Media bisa berasal dari campuran sekam dan pupuk kandang (2:1) atau menggunakan pakis cacah.

Perbanyakan
Bisa dilakukan dengan biji. Atau cara termudah adalah dengan split anakan yang ada. Yang sebelumnya harus sudah disiapkan media tanamnya



CARA PERAWATAN ADENIUM

· Adenium membutuhkan cahaya matahari langsung minimal 5 jam perhari. Untuk tanaman muda (di bawah usia 2 bulan) lebih baik diletakkan ditempat yang agak ternaungi

· Adenium dapat hidup antara suhu 5-52 derajat c.

· Penyiraman dapat dilakukan setiap hari jika musim kemarau tiba, namun kurangi penyiraman saat musim hujan.

· Pemupukan dapat menggunakan pupuk kandang, humus atau kompos yang ditambahkan pada permukaan media tanam setiap 1 bulan sekali. Selain itu dapat digunakan pupuk organik buatan pabrik dalam bentuk tablet atau butiran. Juga pupuk kimia buatan pabrik yang bersifat slow release (tidak mudah larut) seperti Dekastar, Magamp, Osmocote setiap 3 atau 6 bulan sekali.Pupuk daun dapat juga diberikan, seperti Gandasil, Hyponex dll. disamping itu dapat ditambahkan hormon pertumbuhan seperti Atonik, Dekamon dll dengan cara disemprotkan ke sekujur tanaman sebulan sekali.

· Media tanam : Bisa digunakan pasir + arang + pupuk kandang dengan perbandingan 1:1:1. Jika tak ditemukan arang bisa digunakan sekam atau bahan lainnya yang mirip sifatnya. Lebih sempurna jika ditambah kapur dolomit secukupnya. Penggantian media tanam dapat dilakukan setiap tahun sekali
Hama dan Penyakit

· Tungau merah adalah musuh besar Adenium. Tandanya: daun gugur dan menguning bagian pucuk. Gunakan akarisida seperti: Kelthane atau Omite.

· Kutu Kuning dan Kutu Putih: berantas dengan Insektisida seperti Supraside, Decis, Curacron atau Basudin 3 kali seminggu.

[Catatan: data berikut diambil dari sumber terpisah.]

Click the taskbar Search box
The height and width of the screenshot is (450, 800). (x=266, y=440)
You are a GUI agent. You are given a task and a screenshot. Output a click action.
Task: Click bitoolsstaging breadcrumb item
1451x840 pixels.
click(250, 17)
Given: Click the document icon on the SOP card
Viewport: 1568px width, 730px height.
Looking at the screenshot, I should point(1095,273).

· Nematod. Serangan umumnya terjadi pada akar, ditandai dengan menguning dan gugur daun. Gunakan Furadan 3G untuk pencegahan.

Serangan Penyakit

· Jamur dan Bakteri: Gejalanya : daun menguning dan bercak kecoklatanSemprotkan fungisida seperti Benlate, Dithane M45, atau Rdomil. Untuk pencegahan: tempatkan tanaman di cahaya matahari penuh, bersihkan lingkungan.

· Defisiensi unsur hara. Gejala yang sering terjadi adalah pertumbuhan daun lambat, daun menguning tanpa sebab,mudah rontok, bunga tidak sempurna bentuknya dan mudah rontok. Penyebabnya adalah media tanam sudah lama tak diganti atau ph media tanam terlalu asam sehingga mengganggu penyerapan unsur hara. Ganti media tanam.

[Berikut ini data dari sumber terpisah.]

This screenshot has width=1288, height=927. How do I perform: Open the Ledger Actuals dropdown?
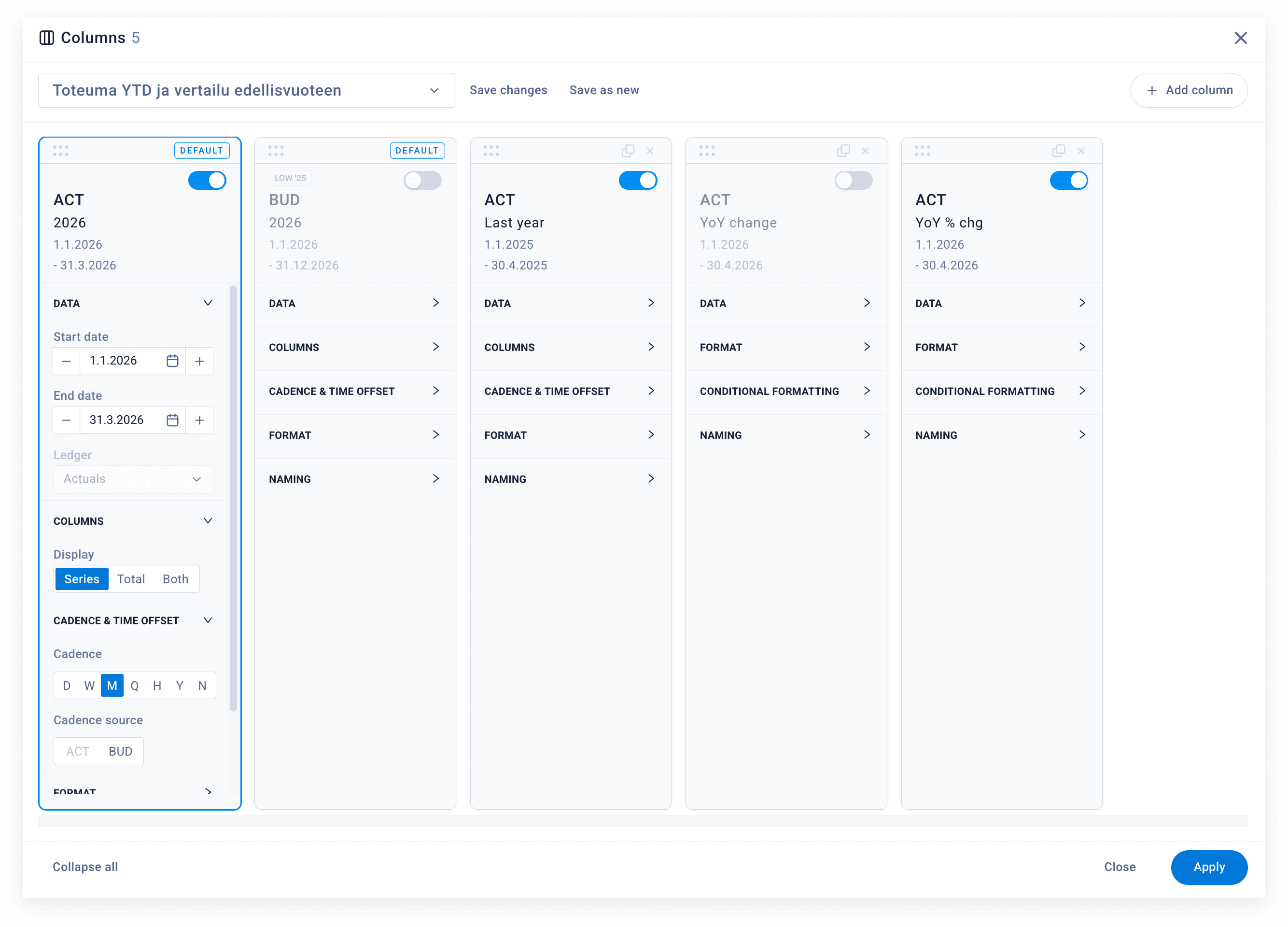(x=133, y=479)
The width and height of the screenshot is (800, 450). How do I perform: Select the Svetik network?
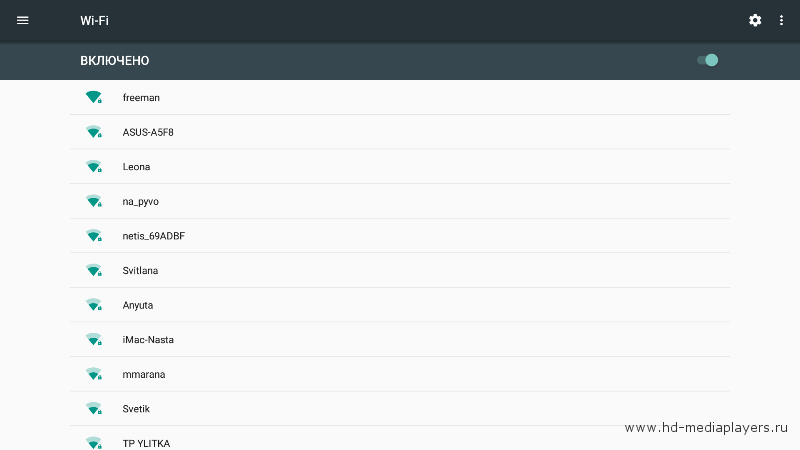click(400, 409)
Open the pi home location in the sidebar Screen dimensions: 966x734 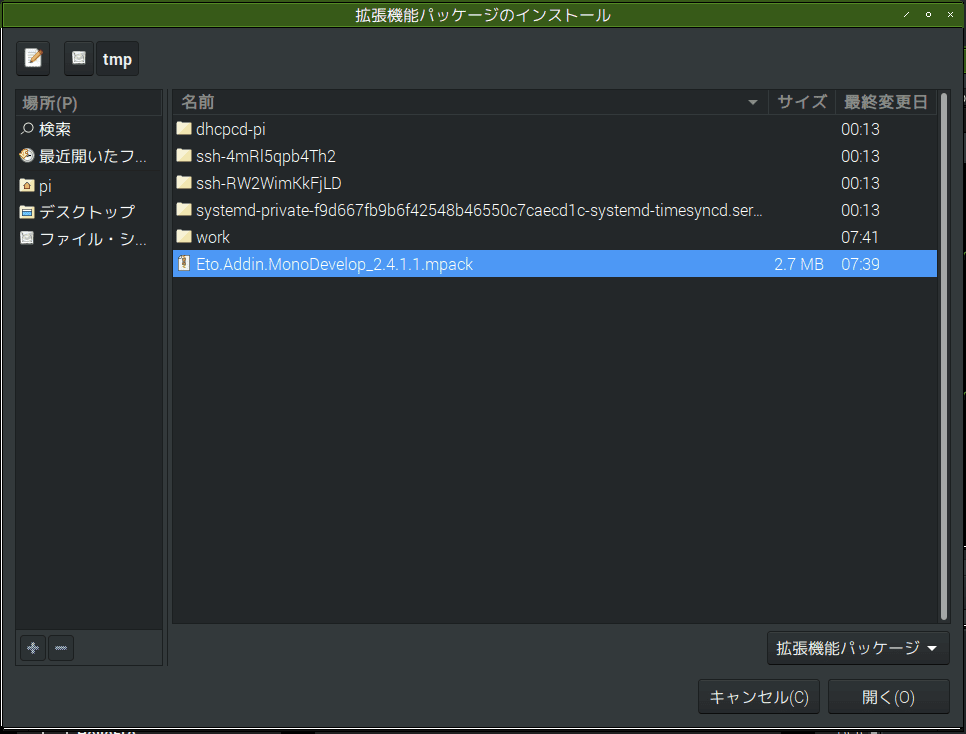(43, 184)
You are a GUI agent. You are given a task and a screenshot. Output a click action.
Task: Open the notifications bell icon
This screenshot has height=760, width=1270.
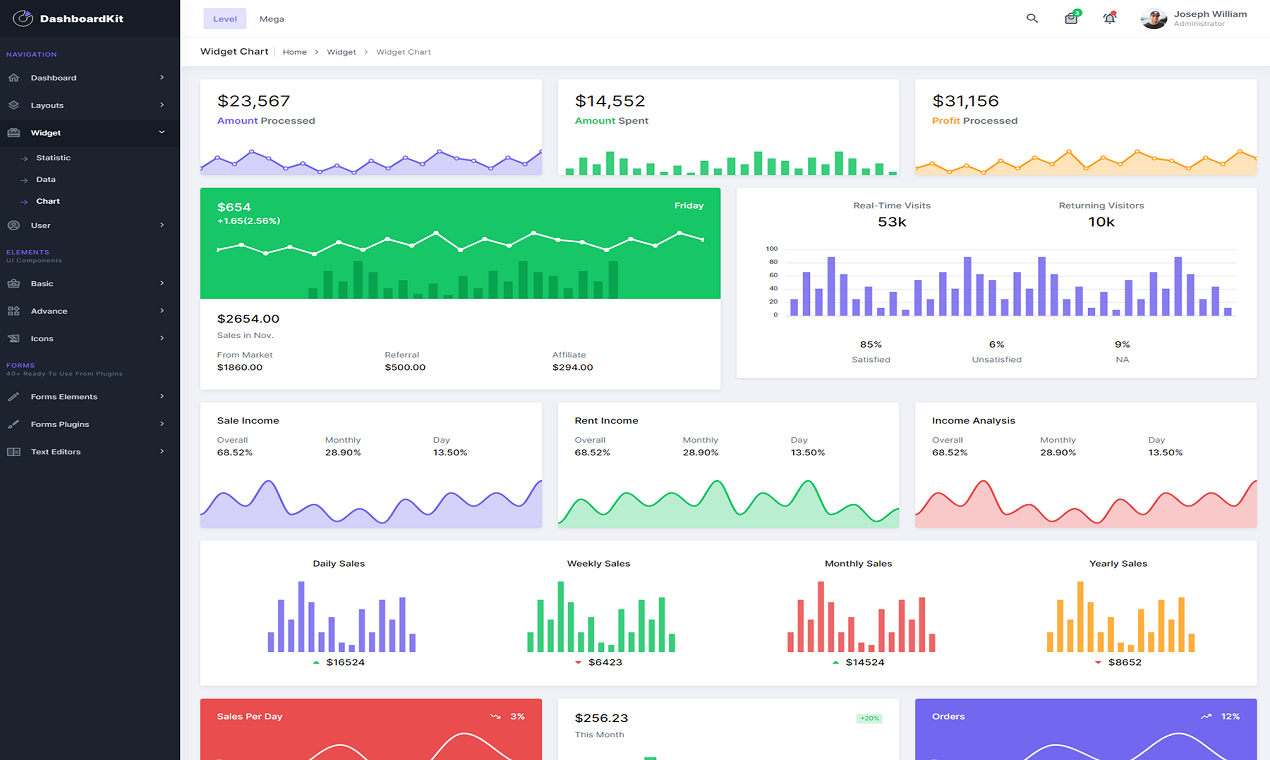pos(1109,18)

· Virus. Gejalanya adalah muncul bercak-bercak yang berwarna lebih muda dari warna daun atau seperti variegata. Belum ada obatnya.



CARA PERAWATAN EUPHORBIA

Media Tanam:
Euphorbia suka media kering, dan porous (tidak mengikat air terlalu lama). Drainase yang buruk, akan membuat busuk akar.

Berdasarkan pengalaman sejumlah nurseri, media tanam yang akan menghasilkan Euphorbia Anda sehat dan rajin berbunga adalah campuran serbuk kelapa (cocopeat), sekam bakar, sekam biasa, pasir kasar/ pasir malang dan pupuk kandang. Serbuk kelapa yang digunakan sebaiknya dipilih yang masih baru. Serbuk kelapa lama, biasanya banyak menyimpan air.

Bisa juga gunakan campuran pasir kasar/ malang, sekam biasa dan pupuk kandang.
Penting. Sebelum, digunakan, media sebaiknya disterilkan dulu agar terbebas dari bibit penyakit. Caranya, serbuk kelapa dikukus selama 1-2 jam. Sedang pupuk kandang, sebaiknya yang sudah matang dan steril yang ditandai dengan warna hitam pekat. Hal ini untuk mencegah munculnya bakteri atau cendawan yang dapat merusak tanaman.

Jangan gunakan tanah merah atau tanah liat, karena daya ikat airnya cukup tinggi.
Agar Euphorbia Tumbuh Subur dan Berbunga:

Tak kenal maka tak sayang. Jika Anda tahu dan kenal karakter Euphorbia milii, maka tanaman ini akan tumbuh subur dan rajin berbunga. Beberapa hal yang harus diketahui:
Penyiraman:Euphorbia suka air. Meski tidak suka basah, kebutuhan airnya cukup tinggi. Tapi pemberian air berklebihan, bisa megakibatkan akar busuk. Akar busuk berwarna coklat, lembek seperti bubur bila dipegang. Sebaliknya kalau penyiraman jarang dilakukan, tanaman terkena dehidrasi, kekurangan air. Tandanya, tanaman mengkerut, daun menguning, mudah rontok dan sosok tanaman menjadi kerdil. Jika dibiarkan, lambat laun, tanaman Anda akan merana, dan mati.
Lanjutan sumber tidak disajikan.